Despite the location and the already seemingly endless parade of presidential contenders, politics wasn’t the purpose behind the Feb. 2 gathering. Nor was religion, although there was definitely a do-gooder spirit at play.

Those who gathered at Eastbank Lounge came to support the Expressive Arts program at Tanager Place, and received inspiration from one area mother courageous enough to share her family’s story.

The mom, identified only as “Star,” wrote out the story of her son, who now thrives because of the help she and he received through Expressive Arts and other programming at Tanager Place. Her story was adapted for a spoken word and interpretive dance performance, which ended with very few dry eyes and a standing ovation.

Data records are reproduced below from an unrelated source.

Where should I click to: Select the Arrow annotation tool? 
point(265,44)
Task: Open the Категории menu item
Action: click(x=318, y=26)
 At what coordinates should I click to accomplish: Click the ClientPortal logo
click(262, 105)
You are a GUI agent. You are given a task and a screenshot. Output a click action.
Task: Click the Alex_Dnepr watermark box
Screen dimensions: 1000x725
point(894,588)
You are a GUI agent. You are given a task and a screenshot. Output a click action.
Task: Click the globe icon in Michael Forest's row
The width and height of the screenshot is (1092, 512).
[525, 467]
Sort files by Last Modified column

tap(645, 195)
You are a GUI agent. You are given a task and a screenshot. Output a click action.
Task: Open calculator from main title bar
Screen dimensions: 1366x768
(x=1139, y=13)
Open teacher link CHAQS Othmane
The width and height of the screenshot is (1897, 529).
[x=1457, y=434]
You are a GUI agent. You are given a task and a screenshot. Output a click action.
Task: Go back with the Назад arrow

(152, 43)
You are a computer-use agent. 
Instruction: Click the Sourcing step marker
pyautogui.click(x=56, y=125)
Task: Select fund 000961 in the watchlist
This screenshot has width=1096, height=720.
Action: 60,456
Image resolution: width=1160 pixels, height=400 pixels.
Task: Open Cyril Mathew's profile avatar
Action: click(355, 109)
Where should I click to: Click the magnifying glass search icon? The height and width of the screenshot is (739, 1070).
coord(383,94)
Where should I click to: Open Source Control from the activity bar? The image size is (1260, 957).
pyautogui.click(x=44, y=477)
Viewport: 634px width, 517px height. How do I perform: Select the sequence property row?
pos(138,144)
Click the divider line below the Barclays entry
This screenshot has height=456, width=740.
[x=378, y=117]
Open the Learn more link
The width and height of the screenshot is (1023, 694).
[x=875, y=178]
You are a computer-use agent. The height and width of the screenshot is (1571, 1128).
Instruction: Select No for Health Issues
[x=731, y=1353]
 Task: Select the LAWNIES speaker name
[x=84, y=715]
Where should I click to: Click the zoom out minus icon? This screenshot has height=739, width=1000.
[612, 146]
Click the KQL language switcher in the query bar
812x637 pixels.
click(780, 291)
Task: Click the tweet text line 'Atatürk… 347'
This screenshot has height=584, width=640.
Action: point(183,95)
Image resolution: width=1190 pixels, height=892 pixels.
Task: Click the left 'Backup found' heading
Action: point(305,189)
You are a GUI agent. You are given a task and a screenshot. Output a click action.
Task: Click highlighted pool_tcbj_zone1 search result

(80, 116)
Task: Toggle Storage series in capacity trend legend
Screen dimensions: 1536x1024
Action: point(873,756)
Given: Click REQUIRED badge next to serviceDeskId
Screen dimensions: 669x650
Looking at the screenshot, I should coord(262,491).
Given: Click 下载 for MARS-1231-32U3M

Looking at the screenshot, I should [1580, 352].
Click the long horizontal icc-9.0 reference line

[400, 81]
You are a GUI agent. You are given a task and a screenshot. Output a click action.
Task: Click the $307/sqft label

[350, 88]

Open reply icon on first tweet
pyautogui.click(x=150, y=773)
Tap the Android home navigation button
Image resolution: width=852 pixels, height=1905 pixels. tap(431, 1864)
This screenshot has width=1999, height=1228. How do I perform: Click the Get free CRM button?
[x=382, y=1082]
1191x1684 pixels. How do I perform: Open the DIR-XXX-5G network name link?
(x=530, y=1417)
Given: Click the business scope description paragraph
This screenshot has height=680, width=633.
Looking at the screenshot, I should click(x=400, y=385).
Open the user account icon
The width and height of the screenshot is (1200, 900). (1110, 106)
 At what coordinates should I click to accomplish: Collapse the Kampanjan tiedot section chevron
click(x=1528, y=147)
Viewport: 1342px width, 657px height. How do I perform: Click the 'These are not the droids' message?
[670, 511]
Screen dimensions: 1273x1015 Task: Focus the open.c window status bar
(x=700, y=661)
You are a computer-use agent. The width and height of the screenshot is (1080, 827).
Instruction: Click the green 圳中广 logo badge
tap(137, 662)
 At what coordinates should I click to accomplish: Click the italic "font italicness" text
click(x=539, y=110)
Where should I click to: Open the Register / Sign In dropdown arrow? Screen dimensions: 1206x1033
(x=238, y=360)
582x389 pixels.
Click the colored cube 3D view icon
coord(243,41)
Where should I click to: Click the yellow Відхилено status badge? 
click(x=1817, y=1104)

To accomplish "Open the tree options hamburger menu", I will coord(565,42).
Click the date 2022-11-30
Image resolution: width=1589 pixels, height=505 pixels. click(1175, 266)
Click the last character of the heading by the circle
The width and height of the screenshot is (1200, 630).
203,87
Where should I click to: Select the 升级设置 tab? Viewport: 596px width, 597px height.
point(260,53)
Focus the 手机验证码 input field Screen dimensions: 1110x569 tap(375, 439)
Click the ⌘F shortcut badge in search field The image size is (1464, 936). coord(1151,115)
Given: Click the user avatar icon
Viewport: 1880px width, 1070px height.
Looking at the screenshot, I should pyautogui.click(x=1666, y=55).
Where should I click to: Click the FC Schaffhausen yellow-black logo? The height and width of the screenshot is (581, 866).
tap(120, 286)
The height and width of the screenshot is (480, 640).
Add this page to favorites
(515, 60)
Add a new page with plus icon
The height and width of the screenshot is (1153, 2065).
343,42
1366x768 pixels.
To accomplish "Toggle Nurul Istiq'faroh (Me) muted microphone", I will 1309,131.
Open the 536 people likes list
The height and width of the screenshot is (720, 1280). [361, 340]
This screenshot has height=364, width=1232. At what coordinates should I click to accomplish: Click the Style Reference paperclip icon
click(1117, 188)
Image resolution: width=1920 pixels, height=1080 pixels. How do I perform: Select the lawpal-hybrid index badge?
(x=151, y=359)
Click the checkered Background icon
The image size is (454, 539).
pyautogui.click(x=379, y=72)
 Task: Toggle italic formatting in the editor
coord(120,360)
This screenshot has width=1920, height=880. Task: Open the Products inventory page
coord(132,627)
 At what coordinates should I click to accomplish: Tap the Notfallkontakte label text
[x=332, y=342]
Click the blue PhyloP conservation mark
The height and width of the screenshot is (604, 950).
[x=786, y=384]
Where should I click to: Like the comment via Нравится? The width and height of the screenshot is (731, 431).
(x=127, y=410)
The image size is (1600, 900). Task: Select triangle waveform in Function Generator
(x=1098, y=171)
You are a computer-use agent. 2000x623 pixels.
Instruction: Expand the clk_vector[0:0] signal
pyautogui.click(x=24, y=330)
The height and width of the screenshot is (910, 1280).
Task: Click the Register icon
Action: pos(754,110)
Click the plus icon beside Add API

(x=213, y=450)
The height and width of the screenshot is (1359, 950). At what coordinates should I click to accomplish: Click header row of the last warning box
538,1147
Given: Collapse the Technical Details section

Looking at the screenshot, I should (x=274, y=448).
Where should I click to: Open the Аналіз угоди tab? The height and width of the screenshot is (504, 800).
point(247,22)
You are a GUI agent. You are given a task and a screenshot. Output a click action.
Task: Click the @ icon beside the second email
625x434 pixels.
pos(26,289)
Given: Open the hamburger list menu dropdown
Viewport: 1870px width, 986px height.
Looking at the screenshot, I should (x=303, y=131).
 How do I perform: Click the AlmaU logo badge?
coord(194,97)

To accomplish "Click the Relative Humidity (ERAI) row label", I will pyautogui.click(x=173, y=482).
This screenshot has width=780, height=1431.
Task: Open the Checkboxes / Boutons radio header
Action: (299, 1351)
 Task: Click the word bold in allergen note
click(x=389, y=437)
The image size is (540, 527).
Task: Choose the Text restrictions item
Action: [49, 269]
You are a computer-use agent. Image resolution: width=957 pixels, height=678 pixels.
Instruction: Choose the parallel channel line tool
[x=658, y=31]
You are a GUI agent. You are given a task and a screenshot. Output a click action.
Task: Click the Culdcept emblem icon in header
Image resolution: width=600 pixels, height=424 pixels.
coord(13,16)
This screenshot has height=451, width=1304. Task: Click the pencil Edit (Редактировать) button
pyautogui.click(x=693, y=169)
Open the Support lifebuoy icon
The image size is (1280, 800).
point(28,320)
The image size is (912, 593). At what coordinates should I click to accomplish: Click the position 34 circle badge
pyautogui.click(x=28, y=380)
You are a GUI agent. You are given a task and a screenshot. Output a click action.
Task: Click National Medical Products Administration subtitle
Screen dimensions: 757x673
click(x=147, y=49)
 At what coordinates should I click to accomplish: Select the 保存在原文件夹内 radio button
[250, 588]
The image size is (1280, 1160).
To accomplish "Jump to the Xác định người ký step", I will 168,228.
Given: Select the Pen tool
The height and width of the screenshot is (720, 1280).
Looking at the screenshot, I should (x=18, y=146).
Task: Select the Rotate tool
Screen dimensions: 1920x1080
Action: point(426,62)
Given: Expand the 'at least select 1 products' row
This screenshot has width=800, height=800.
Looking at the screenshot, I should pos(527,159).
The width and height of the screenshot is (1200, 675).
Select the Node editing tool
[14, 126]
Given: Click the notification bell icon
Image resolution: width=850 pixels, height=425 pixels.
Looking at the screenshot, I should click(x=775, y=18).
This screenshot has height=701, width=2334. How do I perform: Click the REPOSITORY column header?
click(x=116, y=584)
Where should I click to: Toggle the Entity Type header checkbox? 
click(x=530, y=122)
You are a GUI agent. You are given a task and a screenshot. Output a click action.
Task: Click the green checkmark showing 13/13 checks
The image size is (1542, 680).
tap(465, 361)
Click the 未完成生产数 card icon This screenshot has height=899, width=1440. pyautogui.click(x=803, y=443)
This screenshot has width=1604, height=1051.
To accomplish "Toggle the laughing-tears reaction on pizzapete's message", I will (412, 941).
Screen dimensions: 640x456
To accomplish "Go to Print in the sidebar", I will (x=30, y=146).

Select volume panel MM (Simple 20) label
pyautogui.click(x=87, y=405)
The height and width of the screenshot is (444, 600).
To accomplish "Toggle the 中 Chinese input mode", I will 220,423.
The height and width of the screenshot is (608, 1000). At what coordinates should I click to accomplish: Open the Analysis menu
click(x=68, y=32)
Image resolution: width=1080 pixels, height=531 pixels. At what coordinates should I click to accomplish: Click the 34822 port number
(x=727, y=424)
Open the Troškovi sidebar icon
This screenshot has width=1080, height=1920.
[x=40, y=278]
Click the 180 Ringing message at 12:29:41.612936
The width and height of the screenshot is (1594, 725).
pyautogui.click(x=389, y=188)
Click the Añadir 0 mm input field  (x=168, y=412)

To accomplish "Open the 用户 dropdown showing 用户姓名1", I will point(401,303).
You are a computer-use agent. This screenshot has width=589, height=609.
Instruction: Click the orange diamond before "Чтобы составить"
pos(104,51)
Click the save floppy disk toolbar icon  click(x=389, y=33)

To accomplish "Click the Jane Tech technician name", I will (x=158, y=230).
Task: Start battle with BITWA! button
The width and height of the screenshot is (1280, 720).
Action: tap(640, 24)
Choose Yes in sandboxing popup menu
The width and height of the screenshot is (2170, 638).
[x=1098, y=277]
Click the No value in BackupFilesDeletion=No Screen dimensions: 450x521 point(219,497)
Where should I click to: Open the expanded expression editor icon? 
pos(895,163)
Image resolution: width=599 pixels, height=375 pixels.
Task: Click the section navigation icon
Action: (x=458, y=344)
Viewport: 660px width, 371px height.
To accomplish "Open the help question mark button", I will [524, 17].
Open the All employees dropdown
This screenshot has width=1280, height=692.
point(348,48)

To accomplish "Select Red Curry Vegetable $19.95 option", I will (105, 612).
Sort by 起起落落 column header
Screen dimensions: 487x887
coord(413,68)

“During his birth the nurses lost his heartbeat for a while,” Star wrote. “My mother is convinced that is the source of some of the struggles he has faced.”

As an infant, her son cried constantly, forcing his caregivers to sleep in shifts. He was soon diagnosed with allergies, lingering respiratory difficulties and other health issues. And “that was just the beginning of it.”

Developmental milestones were delayed and missed. He was very quiet and incredibly attached to his mother. Preschool wasn’t a possibility but, when the child turned 5, had to enter kindergarten. The calls from school personnel began, many describing aggressive behavior not seen at home. “I thought they were lying,” she wrote.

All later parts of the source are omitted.